Seven council members must approve the deal in order to ratify it. They are not allowed to amend it.
In a two-page statement, Burgess wrote that he cares deeply about the need for professional, constitutional policing for all people, including the most marginalized. And police officers should be given respect and compensation for doing what “most of us would never perform ourselves,” he said.
“This is why I believe the City Council on Tuesday afternoon should approve the proposed collective bargaining agreement with our police officers,” Burgess wrote, while acknowledging there are some parts of the contract that need further work.
Burgess said he hoped U.S. District Judge James Robart, who is overseeing a 2012 consent decree requiring the Seattle Police Department to address excessive force and biased policing, will address the issues and possibly others when he ultimately reviews the contract and accountability legislation.
During his 10 years on the council before stepping down last November, Burgess spearheaded police-reform legislation, helped hire police chiefs and fought for the appointment of a federal monitor who held the city to tough standards as it cleared the first stage of court oversight earlier this year and entered a second.
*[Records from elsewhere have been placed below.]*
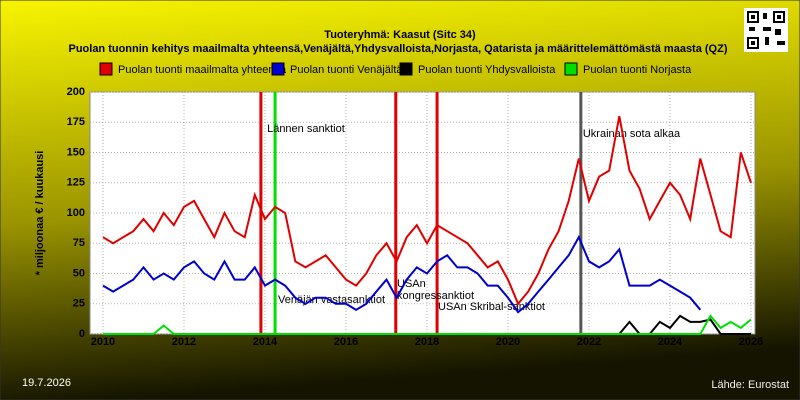 The image size is (800, 400). What do you see at coordinates (103, 342) in the screenshot?
I see `x-tick-label: 2010` at bounding box center [103, 342]. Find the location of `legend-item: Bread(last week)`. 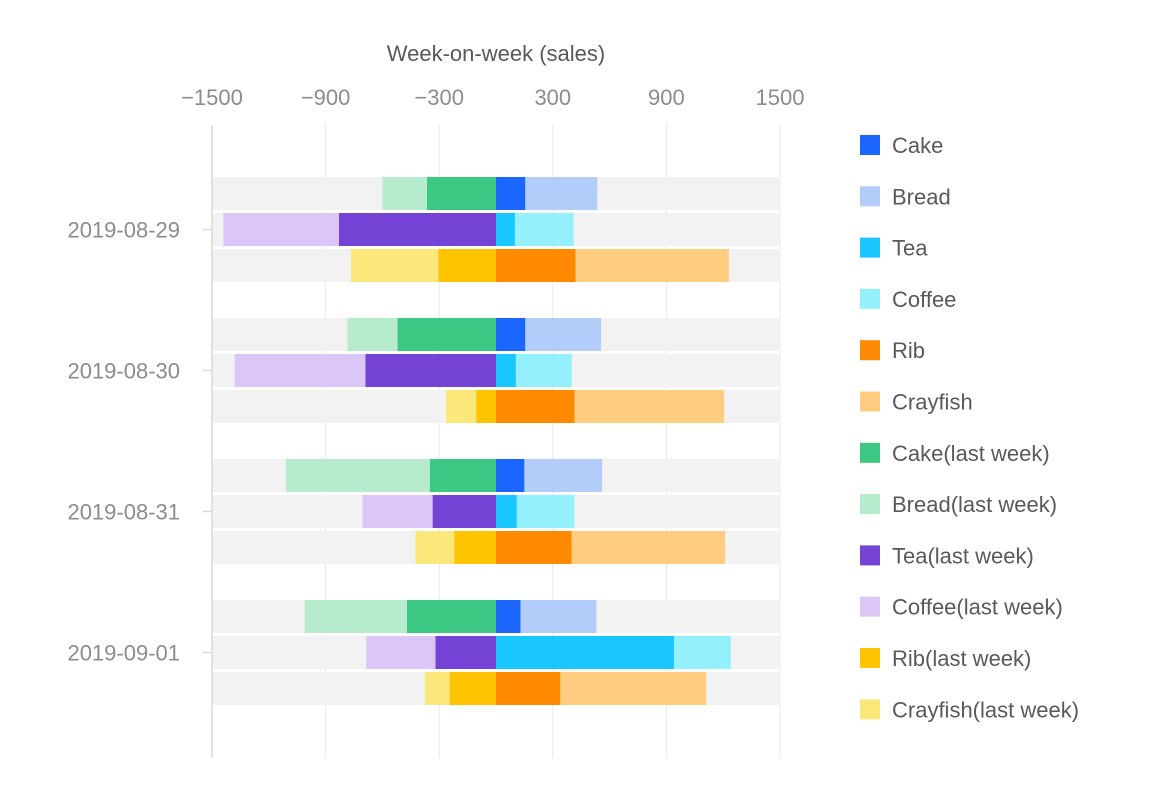

legend-item: Bread(last week) is located at coordinates (958, 504). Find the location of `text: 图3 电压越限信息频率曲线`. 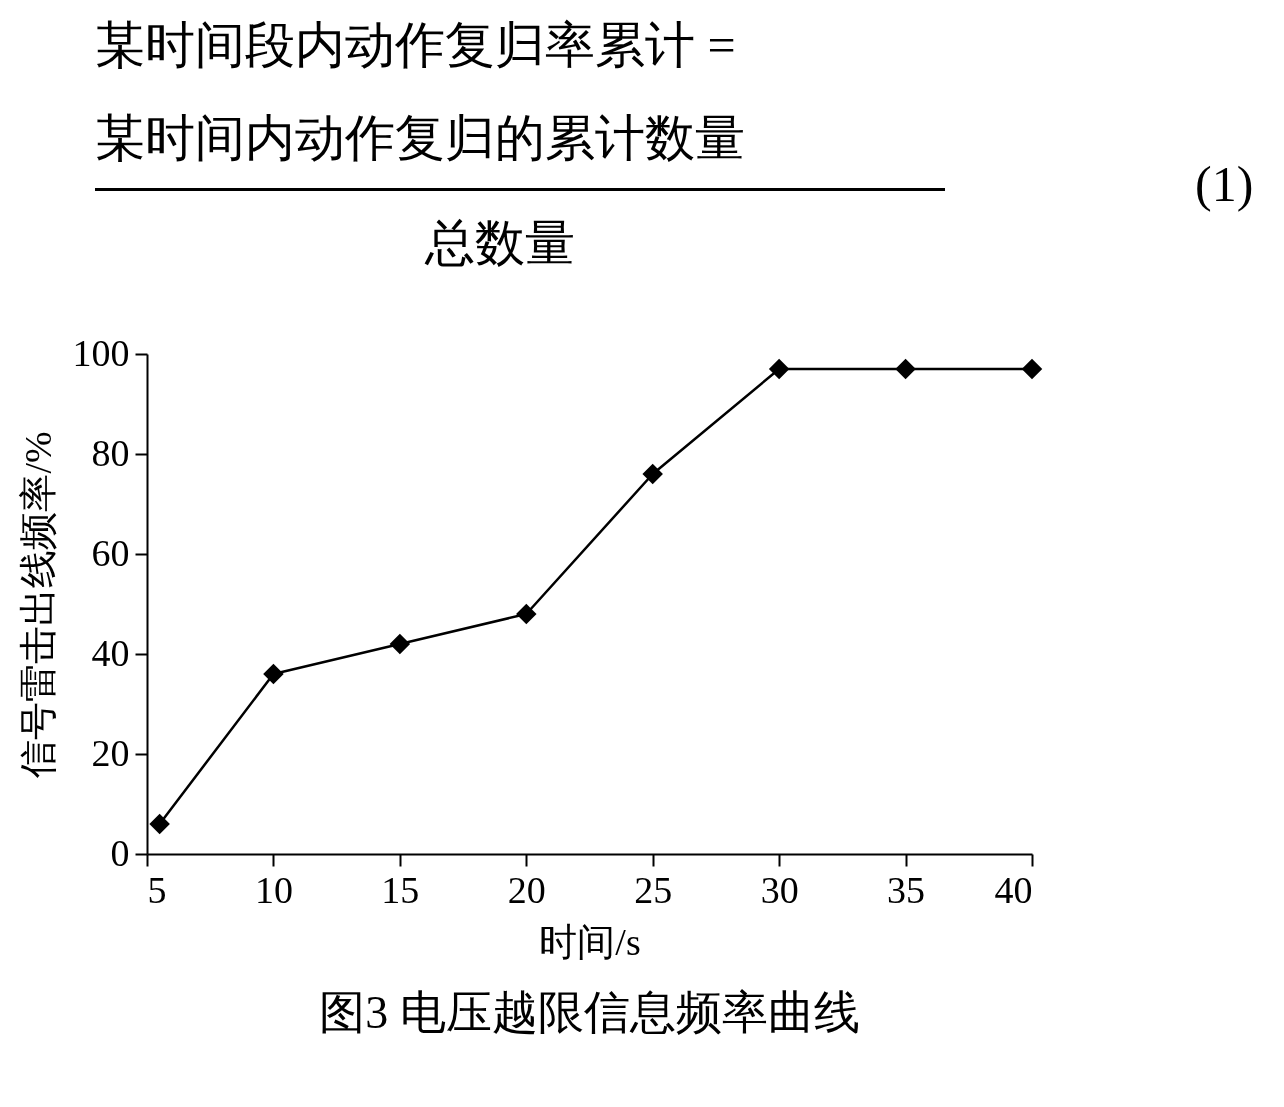

text: 图3 电压越限信息频率曲线 is located at coordinates (590, 1012).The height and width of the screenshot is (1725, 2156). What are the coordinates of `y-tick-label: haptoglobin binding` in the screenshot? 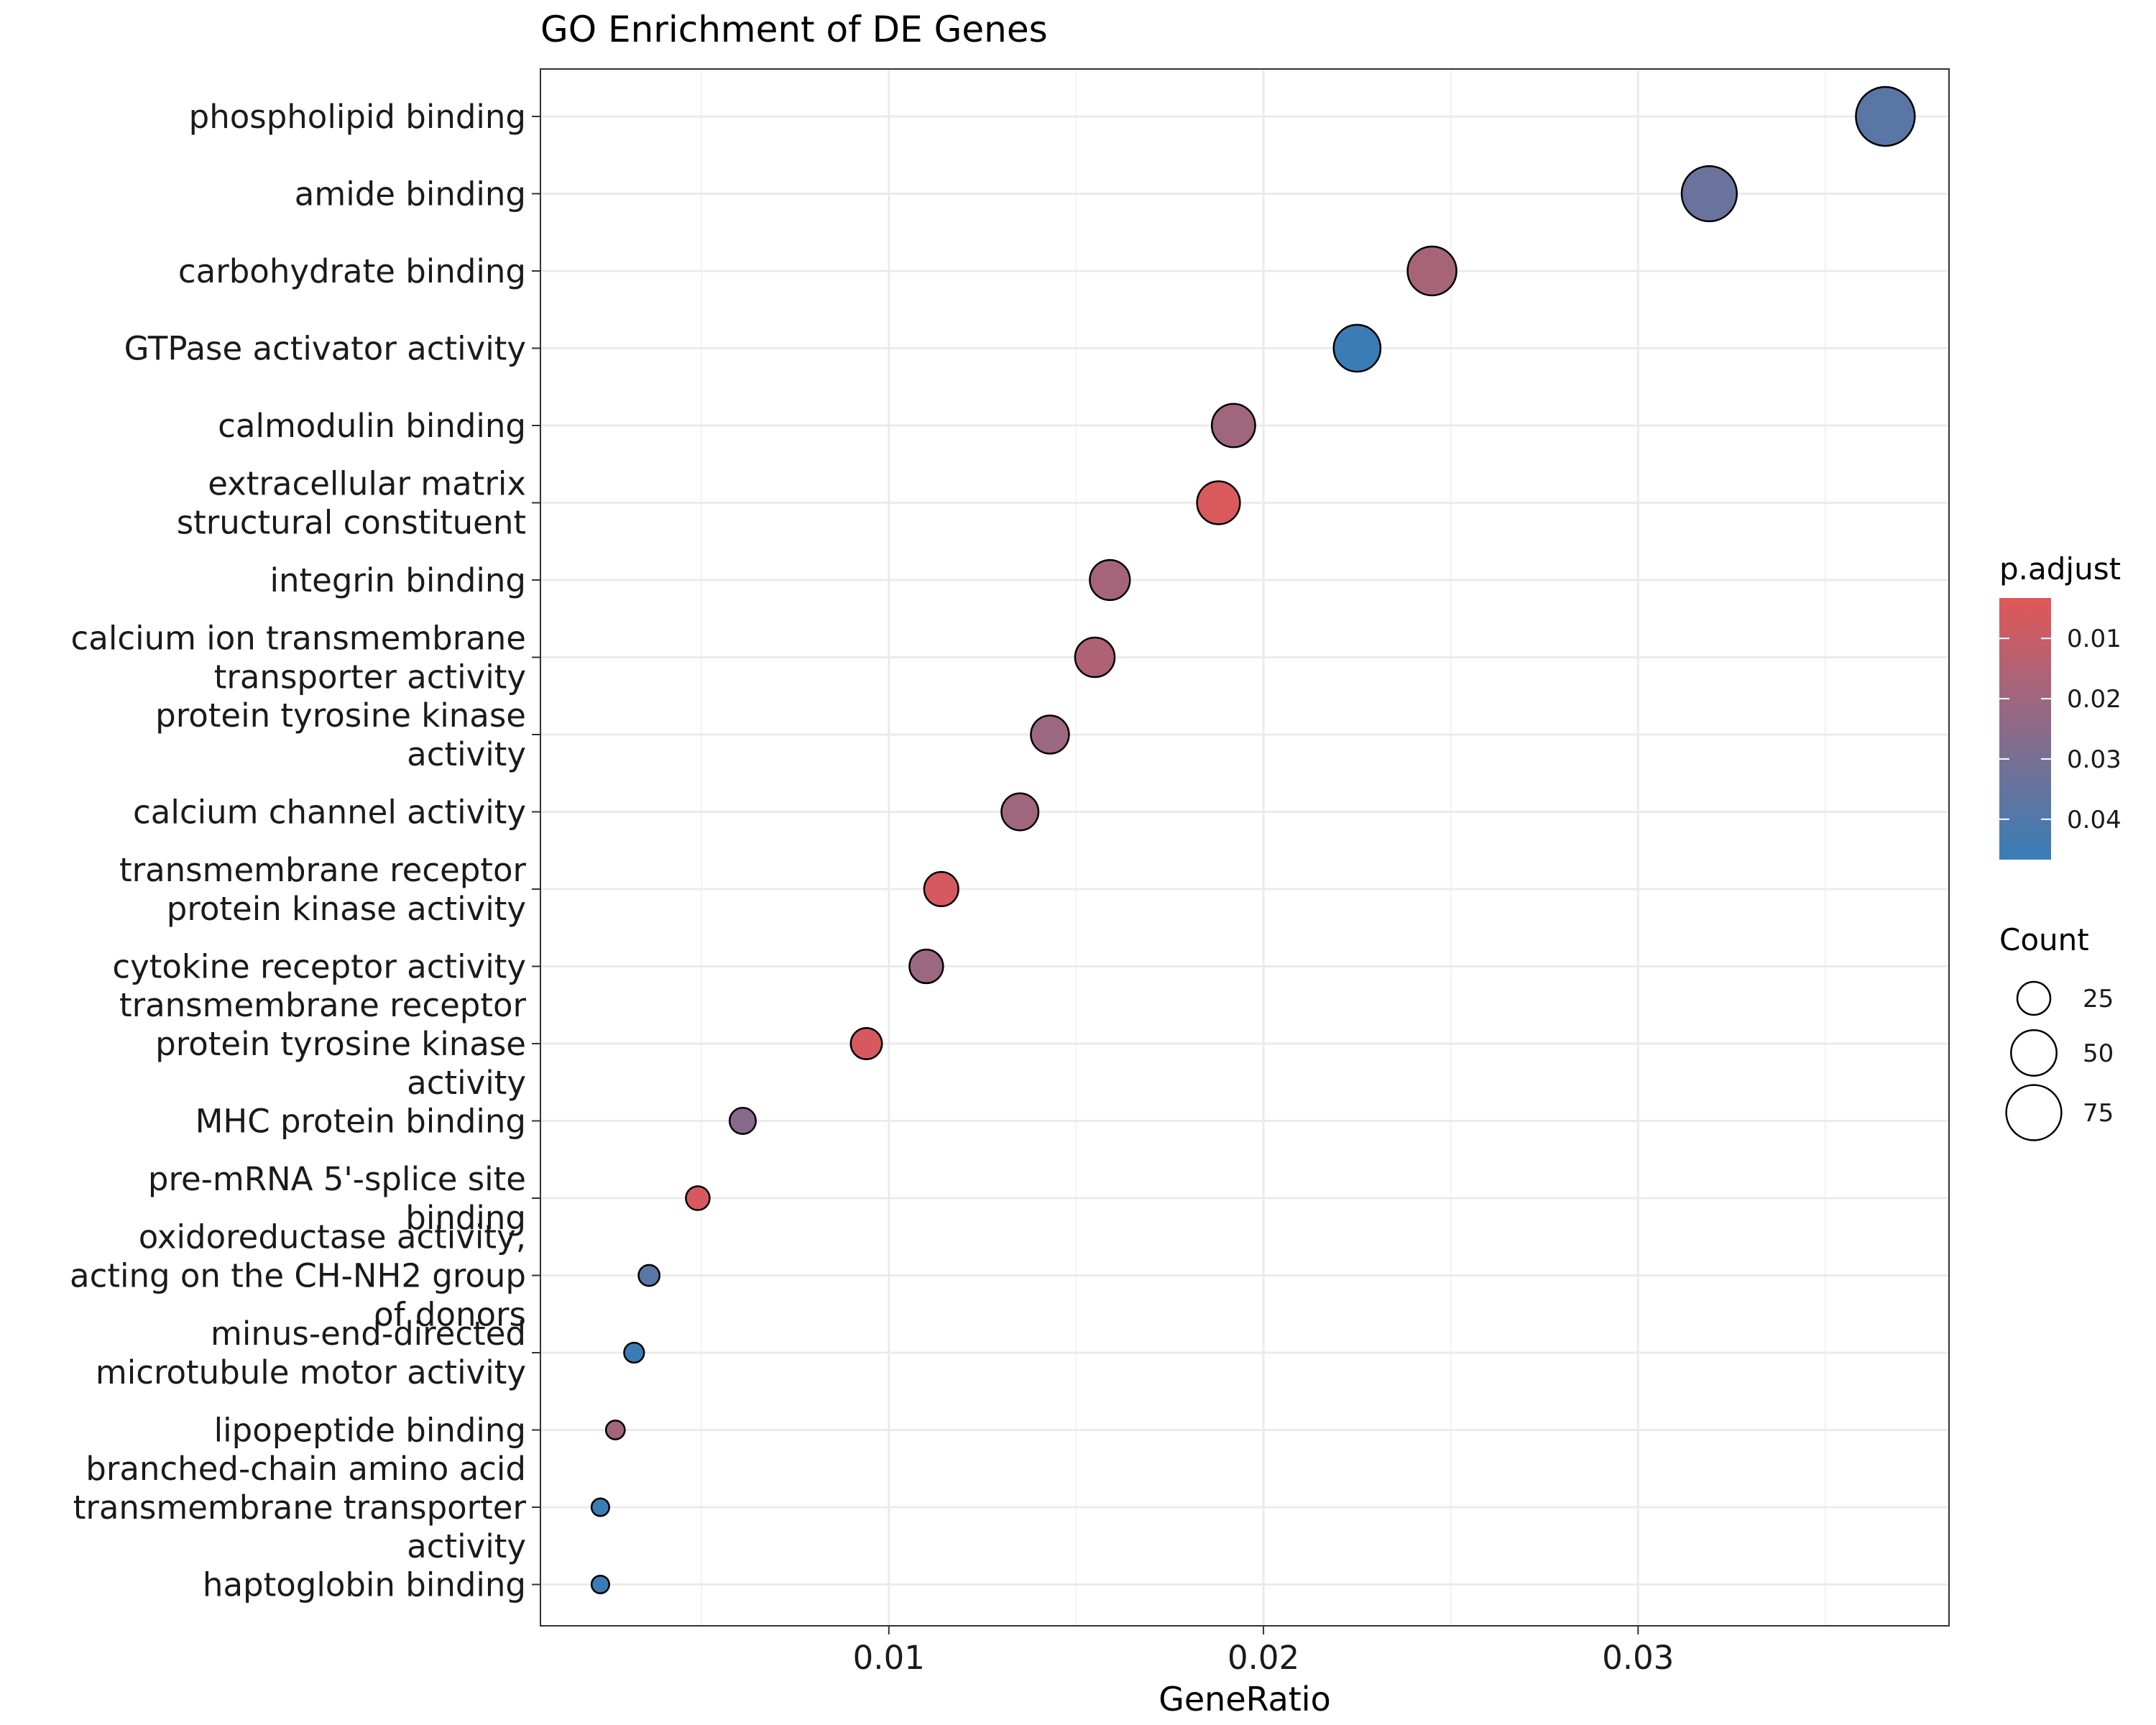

Burgess served as interim mayor for 71 days last fall.
Burgess said the contract puts Seattle near the middle of pay levels among seven benchmark West Coast cities, and will help with recruitment of new officers and slow the loss of officers leaving for higher salaries and signing bonuses.
It also continues the reform process that began in 2012, with more civilian oversight of the Police Department and civilian involvement in internal investigations, his statement said.
The contract also ensures more transparency; resolves confusion and conflict over appeals of discipline; strengthens the police chief’s management authority; and permits full implementation of body-worn cameras on officers that build public trust, Burgess wrote.
“As with all collective bargaining agreements, during the back and forth of good-faith negotiations, the city didn’t get everything it wanted, but, in my opinion, it got enough,” he said.
The problem areas, Burgess wrote, include a “nebulous” review standard for some disciplinary appeals, when it would be fairer to officers and the public to have a uniform approach.
There also is still ambiguity in the 180-day clock for completing internal investigations, despite adjustments, and wording governing how internal investigations are carried out when there also is a criminal inquiry into officer conduct “needs fixing,” Burgess wrote.
He also cited lingering issues surrounding management of off-duty work that have been left unresolved in the contract.
Those issues have also been flagged by the city-sponsored Community Police Commission and the 24 community organizations and coalitions who have urged the City Council to reject the contract.
Burgess wrote that rejecting the deal will trigger a “fierce legal battle” and “grueling process” that could take months or years to resolve.
He further noted that officers and sergeants in the 1,300-plus member guild have been working without a contract for nearly four years. The six-year deal would cumulatively boost wages by more than 17 percent, retroactive to 2015.
“City Council rejection of the contract will also block implementation of the reforms that are included in the proposed contract, and they are substantial,” Burgess wrote. “Rejection is an all-or-nothing approach that doesn’t reflect the practicality of collective bargaining and management-labor relationships.”
Best, in her letter, wrote, “Absolutely nothing in the proposed labor agreement pulls this Department back from the path of continuous reform.”
Gerald Hankerson, president of Seattle King County NAACP, said in a statement that his organization understands there will be legal consequences if the proposed contract is rejected.
“However, none greater than the loss of life we have already suffered and the possible lives lost if police reform and accountability fails to continue to move forward in our city,” Hankerson said.